Кристабель же умна и наполовину бретонка.
«Легчайшее из слов в моём рассказе / Дух растерзало б твой, оледенило б / Кровь юную твою…» – отвечала она мне по-английски, когда я её спросила, будет ли она участвовать (я знаю, что это строки из «Гамлета», слова призрака, и сказаны ею весьма даже кстати).
Годэ участвует всегда и рассказывает о сношениях между этим светом и тем, который расположен по ту сторону порога; в День Всех Святых порог можно пересечь как в одну, так и в другую сторону: живые могут посещать другой мир, а отряды посыльных, или соглядатаев, посылаемы бывают оттуда в наш краткий сумеречный день.
День Всех Святых, поздней ночью
Отец рассказал легенду о Мерлине и Вивиан. Проходит год за годом, но эти два персонажа никогда ещё у него не бывали одинаковыми. Конечно, какие-то их качества неизменны. Мерлин – старый и мудрый и ясно видит свою судьбу. Вивиан – красива, своевольна и опасна. Конец у истории всегда одинаков. Состоит она из всем известных событий: волшебник приходит к древнему Источнику Фей, волшебник вызывает фею с помощью заклинаний, волшебник и фея предаются любви под сенью боярышника, фея с помощью чар выведывает у Мерлина заклинание, посредством коего вокруг него воздвигается крепкая башня, которую лишь сам он может видеть и осязать… Но батюшка умудряется толковать о происходящем всё время по-разному. Иногда кажется, что фея и волшебник – настоящие любовники, чья любовь свершается в чертоге, созданном силою мечты и превращённом феей, при пособничестве Мерлина, в нерушимую воздушную цитадель. А иногда Мерлин слишком стар и устал и готов добровольно сложить с себя земную ношу, а фея Вивиан – злая, терзающая его демоница. А бывает, что на первый план в рассказе выходит битва их умов: Вивиан строит ему искушения, демонской своей волей стремясь победить его волю, а Мерлин – мудр сверх всякого вероятия, но в своей мудрости бессилен. Сегодня вечером Мерлин был не столь дряхлый, зато и не такой мудрый: он держался скорбно-учтиво, понимая, что его время прошло и наступает время Вивиан, и готов был почти с удовольствием погрузиться в сон, в забвение, в вечное созерцание. Батюшка мастерски описал волшебный источник с его водой, тёмной, холодной, но как будто вскипающей исподволь. Батюшка щедро украсил ложе любовников воображаемыми цветами – примулами и колокольчиками, – населил поющими птахами сумрачные сени тисов и падубов, так что мне вдруг живо вспомнилось моё детство, прожитое среди сказок, когда мне ярко, воочию виделись заветные цветы, волшебные источники, потайные тропинки, да и сами могущественные обитатели этих мест! Предметы же реальные – дом, сад, Годэ – отчего-то казались тусклыми, унылыми, словно б ненастоящими.
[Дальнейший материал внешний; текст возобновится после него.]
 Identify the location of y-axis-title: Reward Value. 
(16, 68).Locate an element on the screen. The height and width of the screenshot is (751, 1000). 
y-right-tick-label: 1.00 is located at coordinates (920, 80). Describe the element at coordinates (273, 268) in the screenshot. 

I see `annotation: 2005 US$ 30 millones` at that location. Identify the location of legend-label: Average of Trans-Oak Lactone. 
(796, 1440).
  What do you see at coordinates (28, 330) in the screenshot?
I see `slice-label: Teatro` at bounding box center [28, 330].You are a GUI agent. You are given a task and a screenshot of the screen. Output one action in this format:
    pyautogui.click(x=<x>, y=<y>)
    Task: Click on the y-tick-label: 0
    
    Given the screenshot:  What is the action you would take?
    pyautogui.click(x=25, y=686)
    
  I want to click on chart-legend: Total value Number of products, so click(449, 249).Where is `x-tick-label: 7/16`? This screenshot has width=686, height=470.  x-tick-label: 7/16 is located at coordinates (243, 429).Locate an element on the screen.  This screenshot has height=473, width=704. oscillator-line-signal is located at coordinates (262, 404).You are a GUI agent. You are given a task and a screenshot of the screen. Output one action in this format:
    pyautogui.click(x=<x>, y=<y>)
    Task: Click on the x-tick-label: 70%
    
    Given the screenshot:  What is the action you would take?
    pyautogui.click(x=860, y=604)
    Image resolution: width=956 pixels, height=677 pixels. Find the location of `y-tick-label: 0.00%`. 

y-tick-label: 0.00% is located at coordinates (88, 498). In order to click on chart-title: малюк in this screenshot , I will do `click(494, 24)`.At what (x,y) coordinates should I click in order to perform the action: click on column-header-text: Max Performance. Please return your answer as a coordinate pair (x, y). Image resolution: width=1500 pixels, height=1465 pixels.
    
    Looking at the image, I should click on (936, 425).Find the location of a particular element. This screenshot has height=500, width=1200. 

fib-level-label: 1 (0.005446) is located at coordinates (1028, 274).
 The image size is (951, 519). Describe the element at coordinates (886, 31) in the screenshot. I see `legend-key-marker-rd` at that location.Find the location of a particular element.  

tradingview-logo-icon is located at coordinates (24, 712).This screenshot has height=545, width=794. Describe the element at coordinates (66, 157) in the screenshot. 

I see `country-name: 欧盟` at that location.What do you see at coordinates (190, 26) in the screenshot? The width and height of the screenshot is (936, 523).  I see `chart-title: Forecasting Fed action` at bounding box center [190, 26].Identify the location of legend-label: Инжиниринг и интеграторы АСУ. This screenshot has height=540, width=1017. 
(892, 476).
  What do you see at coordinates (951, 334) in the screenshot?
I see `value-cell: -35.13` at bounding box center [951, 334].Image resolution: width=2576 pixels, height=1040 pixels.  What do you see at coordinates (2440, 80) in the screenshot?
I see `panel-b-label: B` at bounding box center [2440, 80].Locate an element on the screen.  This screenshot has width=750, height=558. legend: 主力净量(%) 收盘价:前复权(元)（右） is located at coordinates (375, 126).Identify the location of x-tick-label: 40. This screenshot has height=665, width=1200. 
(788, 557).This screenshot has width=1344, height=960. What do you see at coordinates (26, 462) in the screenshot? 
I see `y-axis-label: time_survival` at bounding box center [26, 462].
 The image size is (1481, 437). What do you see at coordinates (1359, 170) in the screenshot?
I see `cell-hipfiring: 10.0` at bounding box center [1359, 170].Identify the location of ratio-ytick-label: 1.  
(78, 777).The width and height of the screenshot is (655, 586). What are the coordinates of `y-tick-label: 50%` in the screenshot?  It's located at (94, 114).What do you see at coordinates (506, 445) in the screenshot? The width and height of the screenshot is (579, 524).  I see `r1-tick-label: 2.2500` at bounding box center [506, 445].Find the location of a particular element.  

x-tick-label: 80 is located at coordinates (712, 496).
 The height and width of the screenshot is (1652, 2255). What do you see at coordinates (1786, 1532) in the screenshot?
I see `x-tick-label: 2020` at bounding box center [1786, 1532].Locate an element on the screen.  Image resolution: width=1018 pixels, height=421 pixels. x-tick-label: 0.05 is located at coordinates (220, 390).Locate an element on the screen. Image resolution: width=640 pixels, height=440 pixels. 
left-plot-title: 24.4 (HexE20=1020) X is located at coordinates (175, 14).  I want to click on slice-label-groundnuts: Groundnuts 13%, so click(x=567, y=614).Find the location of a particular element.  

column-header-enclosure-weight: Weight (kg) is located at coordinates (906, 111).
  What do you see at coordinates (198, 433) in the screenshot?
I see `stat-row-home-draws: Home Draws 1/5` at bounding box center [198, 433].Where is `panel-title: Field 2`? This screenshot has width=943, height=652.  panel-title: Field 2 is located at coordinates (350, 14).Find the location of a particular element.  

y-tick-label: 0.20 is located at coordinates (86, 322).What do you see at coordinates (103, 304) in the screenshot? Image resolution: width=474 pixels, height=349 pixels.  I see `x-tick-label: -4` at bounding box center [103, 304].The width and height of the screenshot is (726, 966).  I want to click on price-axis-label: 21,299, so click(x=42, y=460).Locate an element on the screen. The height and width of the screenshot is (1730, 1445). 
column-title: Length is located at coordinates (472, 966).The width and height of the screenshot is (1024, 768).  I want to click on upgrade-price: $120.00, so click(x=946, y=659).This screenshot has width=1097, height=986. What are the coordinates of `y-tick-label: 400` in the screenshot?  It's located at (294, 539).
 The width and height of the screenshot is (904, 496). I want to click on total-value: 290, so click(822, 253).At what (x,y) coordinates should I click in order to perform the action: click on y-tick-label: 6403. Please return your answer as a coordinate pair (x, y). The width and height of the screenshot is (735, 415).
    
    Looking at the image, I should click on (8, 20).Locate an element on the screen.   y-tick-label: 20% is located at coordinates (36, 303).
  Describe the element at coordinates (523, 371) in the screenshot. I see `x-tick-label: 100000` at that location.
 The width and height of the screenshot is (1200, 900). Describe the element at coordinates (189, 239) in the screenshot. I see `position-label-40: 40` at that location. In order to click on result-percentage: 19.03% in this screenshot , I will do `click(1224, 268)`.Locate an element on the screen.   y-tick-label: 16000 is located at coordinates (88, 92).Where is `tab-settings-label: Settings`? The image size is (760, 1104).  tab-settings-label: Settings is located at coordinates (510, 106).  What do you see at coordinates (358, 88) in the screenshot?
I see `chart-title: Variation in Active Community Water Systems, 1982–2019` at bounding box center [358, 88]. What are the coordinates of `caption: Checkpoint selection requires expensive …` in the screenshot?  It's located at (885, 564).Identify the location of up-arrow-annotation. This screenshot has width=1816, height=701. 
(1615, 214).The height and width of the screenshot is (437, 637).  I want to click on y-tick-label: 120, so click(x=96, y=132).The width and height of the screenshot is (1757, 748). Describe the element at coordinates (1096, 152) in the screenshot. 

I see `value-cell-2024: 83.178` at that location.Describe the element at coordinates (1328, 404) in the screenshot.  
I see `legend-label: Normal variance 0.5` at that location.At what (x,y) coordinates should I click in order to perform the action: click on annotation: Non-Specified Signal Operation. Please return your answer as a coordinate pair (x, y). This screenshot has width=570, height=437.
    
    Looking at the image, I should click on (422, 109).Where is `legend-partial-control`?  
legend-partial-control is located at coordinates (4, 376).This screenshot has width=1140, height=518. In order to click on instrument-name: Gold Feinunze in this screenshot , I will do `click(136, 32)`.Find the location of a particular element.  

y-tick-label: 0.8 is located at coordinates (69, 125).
Батюшка закончил рассказ; Кристабель промолвила, тихо и насмешливо:
«Ты тоже волшебник, кузен Рауль, сотворяешь в ночи свет и благоухание, оживляешь давно отпылавшие страсти».
«О, я просто расточаю усталые чары, как старый волшебник перед молодой феей», – ответил он.
«Ты вовсе не старый, – сказала Кристабель и тут же: – Я помню, мой отец тоже рассказывал эту легенду…»
«Да, она ведома всем».
«А её смысл?»
Я почувствовала раздражение: в Чёрный месяц, вечерами, мы не рассуждаем о смысле, как какие-нибудь современные учёные-педанты, мы просто рассказываем, слушаем и верим. Я думала, он не станет ей отвечать, он, однако ж, ответил, раздумчиво и вежливо:
«По-моему, это одна из многих легенд, в которых воплотился страх перед Женщиной. Ужас мужчины перед всевластием чувств. Ужас оттого, что желание, мистическое чутьё, воображение начинают править, а разум дремлет. Но в легенде есть ещё и более древний слой, которым сглаживается этот антагонизм, – легенда отдаёт дань древним женским божествам земли, вытесненным с приходом христианства. Как Дауда была Доброй Волшебницей, прежде чем стала разрушительницей в более позднем мифе, так и Вивиан изначально олицетворяет местные божества рек и источников; кстати, этим божествам мы продолжаем поклоняться, например устроивая часовни нашим многочисленным христианским покровительницам…»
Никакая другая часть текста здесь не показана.